Kelima, sesudah batin berhenti sama sekali merespon fenomena apapun yang muncul maka, fenomena batin yang muncul sama sekali kehilangan daya tariknya, karena sebenarnya dalam keadaan yang lebih halus fenomena batin hanya nampak sebagai fenomena batin, baik atau buruk ditimbulkan oleh persepsi kita. (umpamanya rasa durian adalah rasa yang positif bagi sebagian orang Asia, tetapi merupakan rasa negatif bagi sebagian orang Asia lainnya atau orang barat. Sebaliknya rasa blue cheese (sejenis keju) adalah rasa negatif bagi sebagian besar orang Asia karena baunya seperti bau keju tengik, dan memang sebenarnya sudah tengik. Tetapi bagi sebagian orang barat, malah blue cheese mereka lebih suka daripada cheese biasa. Perbandingannya kurang lebih seperti respon terhadap terasi yang berbeda antara orang barat dibandingkan orang Indonesia. Padahal bau yang dicium sama, namun mereka merespon berbeda, karena konsep kesenangan mereka berbeda, didasarkan persepsi/ingatan yang berbeda)

Data
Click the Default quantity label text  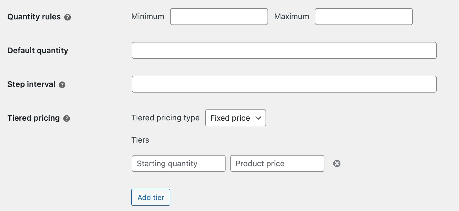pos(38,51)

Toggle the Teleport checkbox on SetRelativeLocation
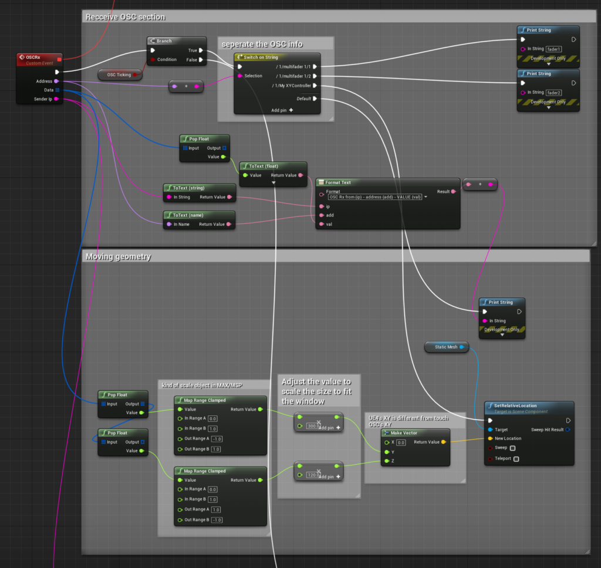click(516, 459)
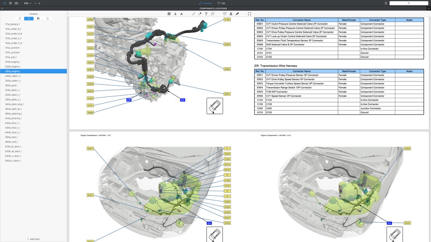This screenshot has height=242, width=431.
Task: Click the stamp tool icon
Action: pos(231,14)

---

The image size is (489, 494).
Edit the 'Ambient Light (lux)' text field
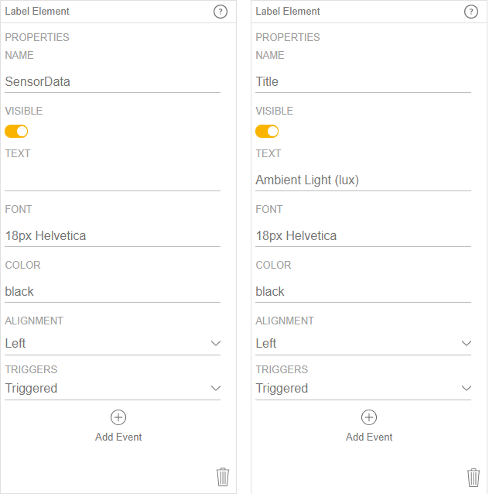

==

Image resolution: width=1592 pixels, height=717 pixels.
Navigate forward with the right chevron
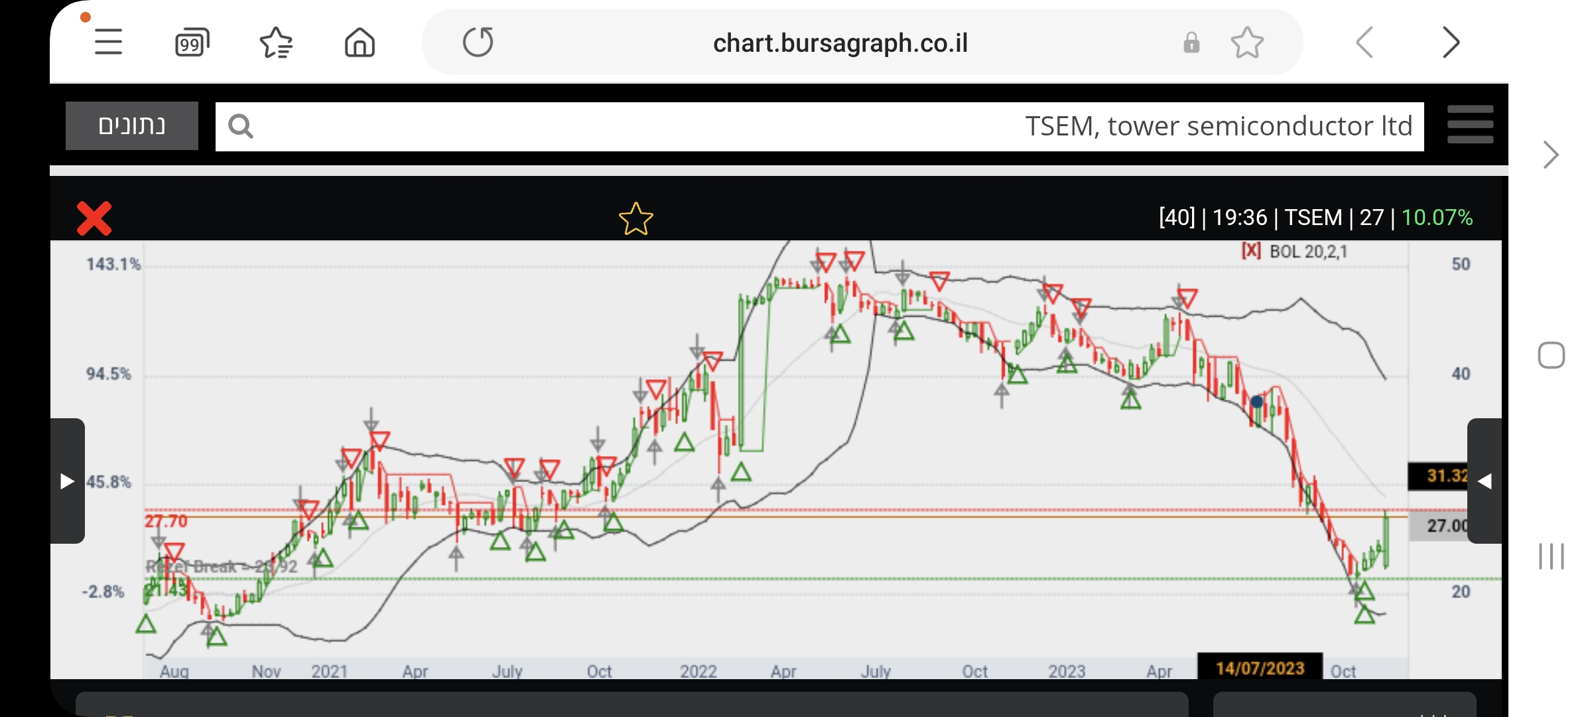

Tujuan 1
Tuliskan kembali baris-baris catatan tanpa perubahan, mulai dari baris yang memuat "Image resolution: width=1592" dan berakhir pada baris yang memuat "Navigate forward with the right chevron", kedua baris itu ikut disertakan.
Tujuan 2
Lanjutkan kutipan tentang fenomena batin dan perbedaan persepsi itu dari kalimat terakhirnya.
Kutipan dan catatan-catatan itu tidak berhubungan satu sama lain.

Hasil 1
Image resolution: width=1592 pixels, height=717 pixels.
Navigate forward with the right chevron

Hasil 2
Batin yang tidak merespon maka tak akan menolak maupun menyukai durian, blue cheese maupun terasi. Semua itu hanya ditanggapi sebagai suatu impuls belaka, tidak lebih. Demikian juga dengan semua fenomena yang lain, juga hanya ditanggapi sebagai suatu impuls belaka.

Karena batin menanggapi hanya sebagai suatu impuls belaka maka ketertarikan terhadap objek menjadi hilang, setelah terus menerus diperhatikan, pada akhirnya mengakibatkan meditator kehilangan ketertarikan terhadap objek yang terus menerus diperhatikan tersebut, dan akhirnya objek yang terus menerus diperhatikan juga menjadi berhenti.

Dengan berhentinya objek yang terus menerus diperhatikan maka batin terbebas. Dengan terbebasnya batin maka timbul ketenangan dan kedamaian yang luar biasa, dan dari situ muncul kebahagiaan. Pada waktu batin terbebas, ia mengetahui bahwa
-   fenomena-fenomena batin dan kondisi-kondisi batin yang mendahuluinya tidak menyenangkan, karena ia membandingkan dengan keadaan setelah lenyapnya kondisi-kondisi (inilah kebenaran Ariya pertama, yaitu kondisi-kondisi yang menimbulkan fenomena tidak menyenangkan/dukkha).
-   Selanjutnya ia mengetahui bahwa penyebab ketidak bahagiaan adalah karena fenomena fenomena batin yang timbul dari kondisi-kondisi batin (inilah kebenaran Ariya kedua).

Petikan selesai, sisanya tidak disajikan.